Diagnostic performance of MCF in LVH
In a recent published study, we could demonstrate that MCF has a good diagnostic accuracy to identify LVH and discriminate heart failure patients with CA from patients with other forms of LVH [7]. Therefore, we analyzed CMR images of a heterogenous study population consisted of patients with CA, HCM, hypertensive heart disease (HHD). The diagnostic accuracy of MCF was compared to that of left ventricular ejection fraction (LVEF) and mass index. The results demonstrated a significant reduction of MCF values in LVH. Thereby, MCF performed better than LVEF in discriminating LVH from controls. In addition, MCF outperformed standard functional marker, such as LVEF and LV mass index, in discrimination of LVH etiologies. A cut-off value for MCF < 50% was identified for patients with high probability for CA. Similar to our analysis, a study by King et al presented lower values of MCF in patients with LVH compared with normal subjects [9]. The echocardiographic MCF measurements was performed in a heterogeneous group with various pathologies and controls. The authors concluded that MCF may be useful in assessing differences in myocardial performance in other patients with LVH. In both studies the decrease in MCF indicated an abnormal LV function, although LVEF remained normal even in advanced stages because the progressive reduction in ventricular capacitance. Therefore, measurement of LVEF alone may not give a complete representation of the complex cardiac dysfunction especially in LVH.

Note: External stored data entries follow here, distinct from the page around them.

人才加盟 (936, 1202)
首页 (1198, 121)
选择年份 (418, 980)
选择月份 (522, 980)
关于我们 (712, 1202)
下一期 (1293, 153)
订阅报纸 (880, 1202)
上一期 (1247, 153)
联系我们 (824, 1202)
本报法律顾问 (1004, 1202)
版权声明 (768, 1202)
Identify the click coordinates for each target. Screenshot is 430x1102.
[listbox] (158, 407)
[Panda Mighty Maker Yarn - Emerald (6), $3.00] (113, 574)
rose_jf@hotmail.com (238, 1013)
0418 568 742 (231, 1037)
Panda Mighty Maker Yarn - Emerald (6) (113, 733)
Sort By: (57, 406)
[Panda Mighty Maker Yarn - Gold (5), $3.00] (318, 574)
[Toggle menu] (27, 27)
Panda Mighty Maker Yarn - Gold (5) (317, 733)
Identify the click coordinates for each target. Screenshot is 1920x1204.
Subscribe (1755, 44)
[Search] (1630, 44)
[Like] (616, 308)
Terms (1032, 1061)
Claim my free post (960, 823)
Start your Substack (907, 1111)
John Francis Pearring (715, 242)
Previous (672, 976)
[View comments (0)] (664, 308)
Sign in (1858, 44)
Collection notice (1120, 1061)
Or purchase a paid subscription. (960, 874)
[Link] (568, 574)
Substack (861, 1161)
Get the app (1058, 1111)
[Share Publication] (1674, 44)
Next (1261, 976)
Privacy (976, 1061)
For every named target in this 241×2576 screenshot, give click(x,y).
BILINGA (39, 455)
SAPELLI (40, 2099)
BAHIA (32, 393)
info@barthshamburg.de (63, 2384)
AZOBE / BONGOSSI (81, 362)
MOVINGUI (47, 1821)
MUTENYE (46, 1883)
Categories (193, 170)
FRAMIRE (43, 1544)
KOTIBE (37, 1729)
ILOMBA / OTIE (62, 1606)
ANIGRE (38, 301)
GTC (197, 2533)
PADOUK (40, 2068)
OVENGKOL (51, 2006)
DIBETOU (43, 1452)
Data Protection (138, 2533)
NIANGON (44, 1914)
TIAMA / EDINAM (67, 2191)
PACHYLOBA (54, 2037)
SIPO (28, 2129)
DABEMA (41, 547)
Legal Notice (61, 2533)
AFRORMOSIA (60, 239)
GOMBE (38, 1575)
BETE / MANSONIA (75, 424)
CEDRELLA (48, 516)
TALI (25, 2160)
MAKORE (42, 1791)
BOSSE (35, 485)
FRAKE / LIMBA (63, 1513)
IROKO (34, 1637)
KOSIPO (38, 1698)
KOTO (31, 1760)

Prognostic performance of MCF amyloidosis
After identification of MCF as a discriminator for CA, the prognostic value of MCF was studied in a separate population of systemic immunoglobulin light chain (AL) amyloidosis [14]. Seventy-four subjects with biopsy-proven AL amyloidosis and LGE pattern characteristic for CA were analyzed. The median follow-up was 41 months. The results showed a reduced transplant-free survival and higher rates of death in AL patients with lower MCF values. In addition, the determination of MCF could further risk stratify subjects with AL amyloidosis. Related results were achieved in an additional study by Tendler et al. [15]. The authors proved the prognostic value of MCF in CA in standard 2D echocardiography and concluded the superiority of MCF to LVEF in predicting overall survival among patients with AL amyloidosis. The same method for MCF calculation was utilized by Rubin et al. in 30 subjects with wild-type or mutant ATTR from the THAOS registry. The recent published data could also demonstrate superiority of MCF to LVEF in predicting mortality [16]. These few investigations existing are indicating that MCF is a relevant prognostic marker in CA.
Conclusion
MCF calculated by CMR has a good diagnostic accuracy compared with LV mass and it presents a great prognostic marker in patients with CA. MCF is easily determined from standard cine CMR images, without the need for specific sequences, contrast agents or post-processing software. MCF remains as a routinely available clinical marker with a strong potential. However, further studies of MCF performance are required before it becomes part of clinical routine in the evaluation of LVH.